Exercise requirements
Given the entries that follow, write out exactly the lines starting at the one containing "Given: Switch the" and ending at the one containing "The image size is (1764, 888).", both ends included, and only those.

Entries shown
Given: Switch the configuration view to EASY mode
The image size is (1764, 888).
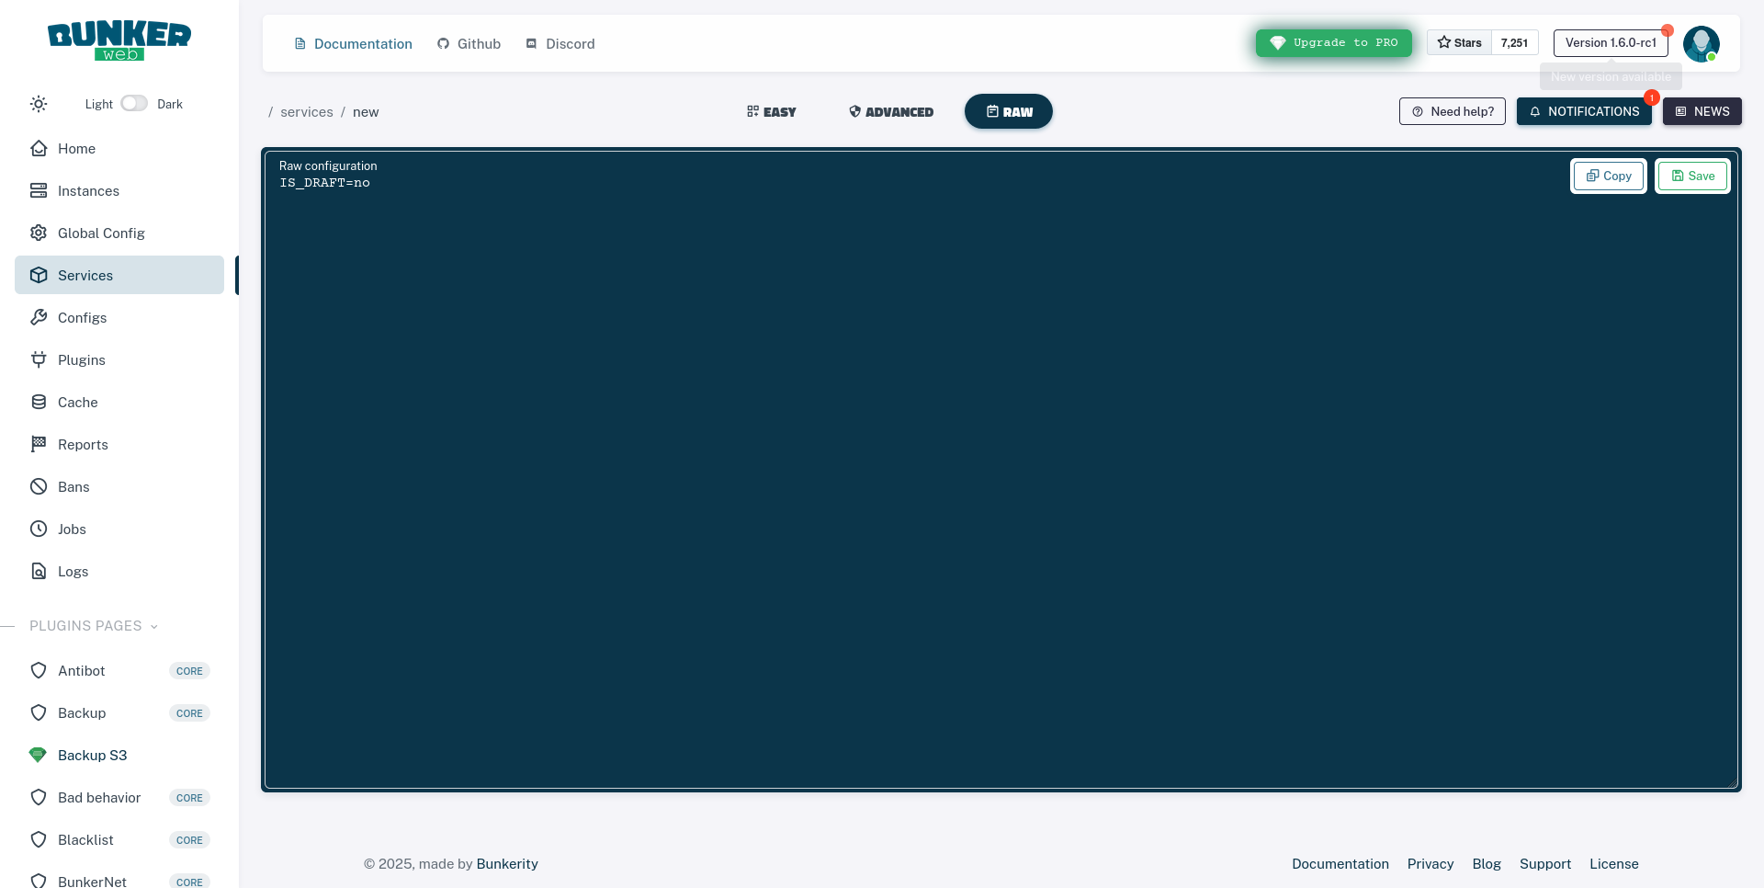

==

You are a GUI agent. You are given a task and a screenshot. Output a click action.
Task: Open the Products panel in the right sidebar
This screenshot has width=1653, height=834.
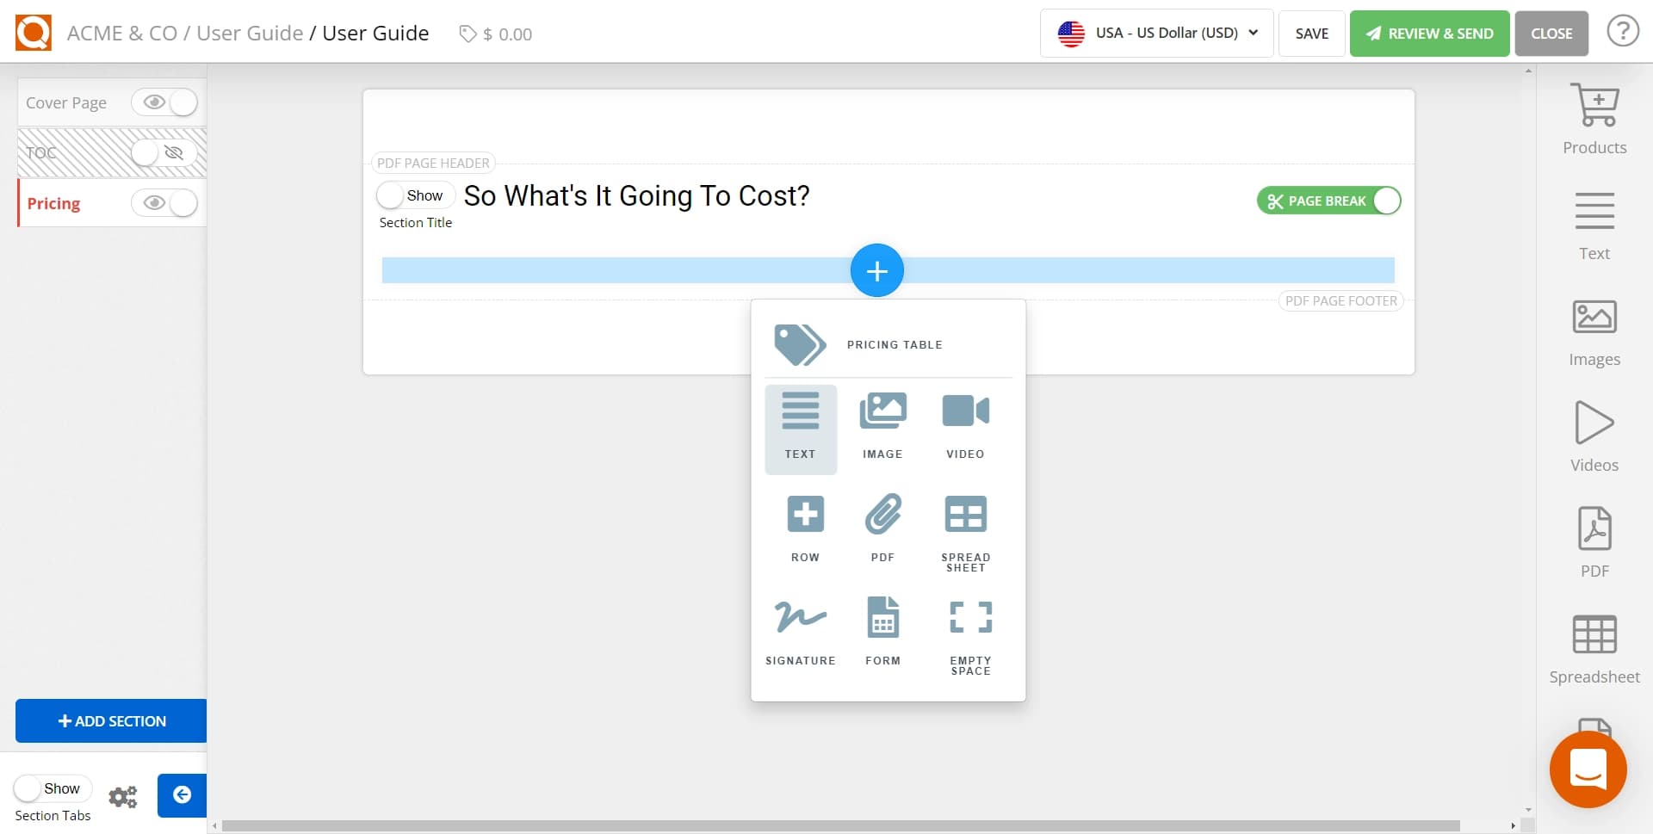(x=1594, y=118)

Answer
Given: Switch the configuration view to EASY mode
The image size is (1764, 888).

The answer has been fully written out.